Early Hollywood: Disruptive damsels

A world apart, in Hollywood, far from showcasing the values of a nation, Hollywood darlings were sending the United States' traditional Christian values into a tizzy.

Hollywood blossomed as America's favorite escapist art. In the 1920s and '30s, female protagonists were equally scandalizing both genders.

In these narratives, women were using sex to be rich and happy, like in "Babyface" (1933).

Not so long after, the "Golden Age of Hollywood" saw their successors either titillating audiences or making them fall in love, or both.

Nowadays, there are ground rules on Bollywood film sets that have created a safe space for consent during intimate scenes, but during 1980s and '90s — described as the dark ages of Hindi cinema — women were portrayed as either wives, mothers, prostitutes or morbidly fat in order to attract cheap laughs from audiences.

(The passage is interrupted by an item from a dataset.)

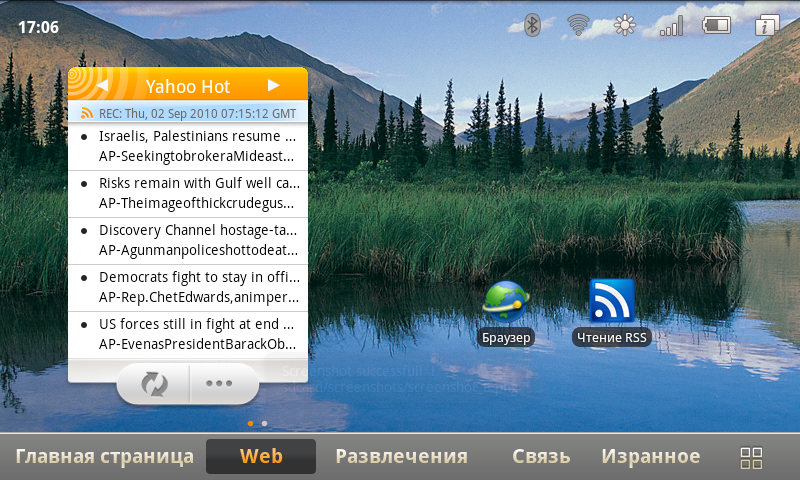Switch to the Главная страница tab
This screenshot has height=480, width=800.
click(104, 457)
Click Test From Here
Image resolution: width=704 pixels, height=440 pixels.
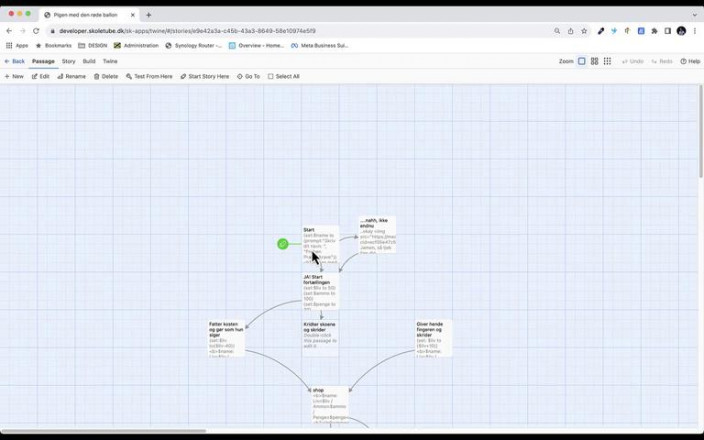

Reflecting on this time, where the depictions were devoid of checks and balances, Singh told DW, "Ethics need to be defined when it comes to cinema in India."

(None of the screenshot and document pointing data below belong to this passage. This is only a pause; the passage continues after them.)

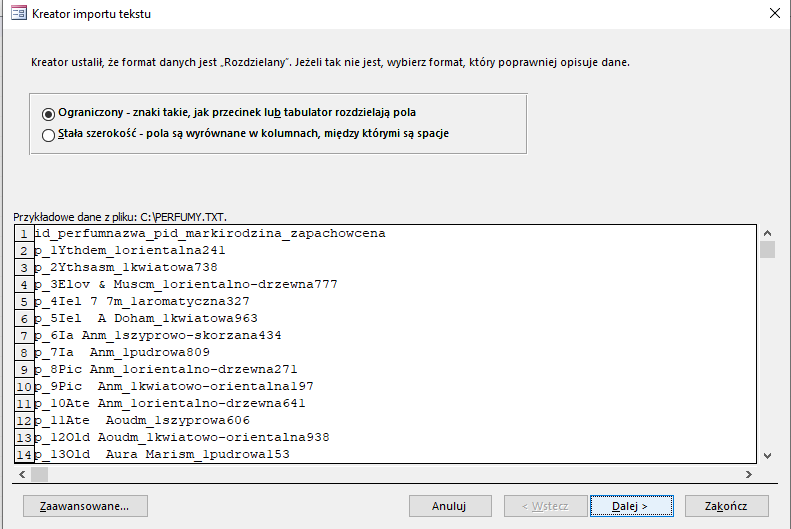Click row number 4 in the preview
The height and width of the screenshot is (529, 791).
click(24, 284)
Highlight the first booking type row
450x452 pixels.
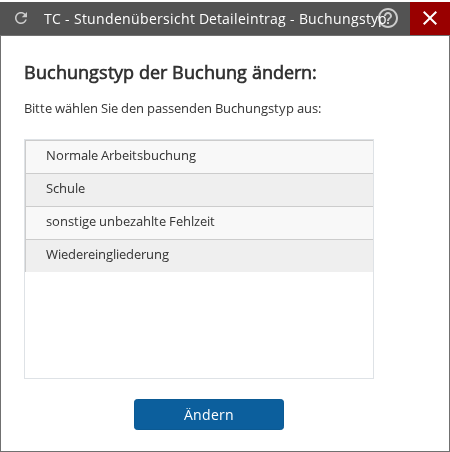[x=199, y=157]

Female: 'Not necessarily mean feminine'

Meanwhile in Hollywood, female protagonists were now saving space missions, such as in "Alien" (1971) — or quietly breaking psychopaths in "The Silence of the Lambs" (1991) — or were quite literally on a roll, as we saw in "Thelma and Louise" (1991).

In his paper"Evolution of the female roles in the US," M.J. Bakhtiari wrote, "The eighties was a decade of tremendous change that gave the Hollywood industry and American films its modern shape and form."

But in Bollywood, feminism had a different place.

Low budget films like "Manthan" (1976), "Mirch Masala" (1986) and "Arth" (1982) remained the domain of a handful of film makers and their clique of film school graduates forming the so-called parallel cinema — finding little resonance with the masses.

"Indian independent cinema is so ahead of its time" where "authorship became really important," Singh told DW.

Although the notion that female doesn't necessarily mean feminine had arrived in both industries, they were being projected differently.

Searing social commentaries about the wife or the mother, the invisible heroes of Indian households, were told almost entirely by men.

For example, "Astitva" (2000) and "Lajja" (2001) were conceptualized, directed and produced by men.

More recent Bollywood films like "Queen" (2013), "Piku" (2015) and "Thappad" (2022) — all stories of uncompromising young women — have brought lasting change.

Together with "Gangubai Kathiawadi" (2022), one of the year's commercial winners, the films turned out to be dark horses from the stables of successful, celebrated male mainstream makers.

Hollywood wave charged and led by women

Mainstream Hollywood sweethearts came together as producers, directors, writers and swapped roles.

Margot Robbie and Greta Gerwig coming together for the history-making "Barbie" (2023) is the latest example.

Still an overwhelmingly male domain, top studios in Hollywood are churning out multimillion-dollar superhero films with female protagonists in tight silicon suits that belie all realistic representation.

"Wonder Woman" (2017), "Cat Woman" (2004) and "Black Widow" (2021) continue to be pin-up favorites.

The record-breaking Bollywood successes in recent times were built on the back of commercially successful heroines literally on their knees.

Male protagonists in "Kabir Singh" (2019), and now "Animal" (2023) base their power and relevance on their brutality and misogyny.

The objectification of women in Bollywood, as much as we'd like to tout as a thing of the past, continues to raise its head.